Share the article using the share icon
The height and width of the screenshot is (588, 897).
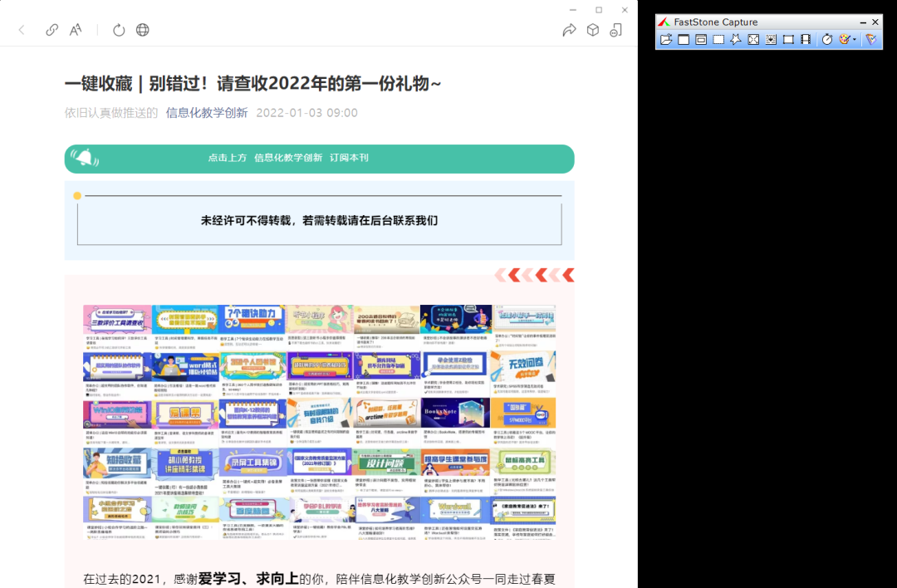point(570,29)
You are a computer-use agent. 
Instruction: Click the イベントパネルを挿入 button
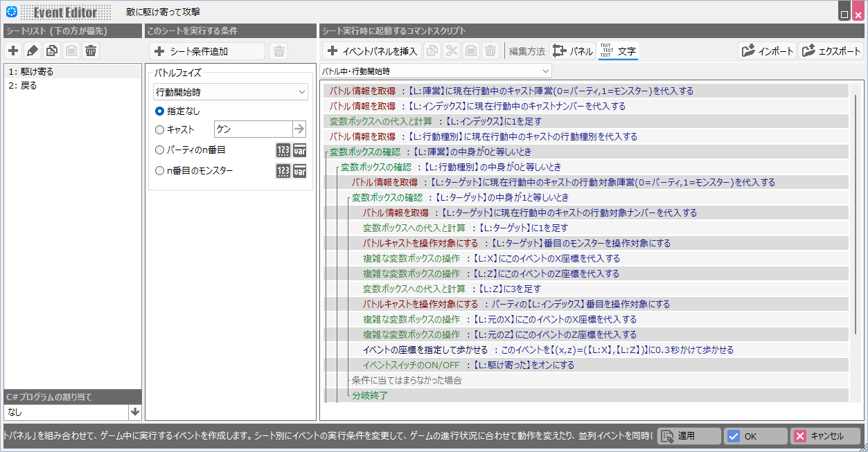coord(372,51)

- - -

- **Work request**
When a record holds a picture, leave that picture out; copy the rest verbatim.

- **Reply to the exercise**
Share the article using the share icon
The height and width of the screenshot is (588, 897).
point(570,29)
You are a computer-use agent. 
Instruction: Click the イベントパネルを挿入 button
coord(372,51)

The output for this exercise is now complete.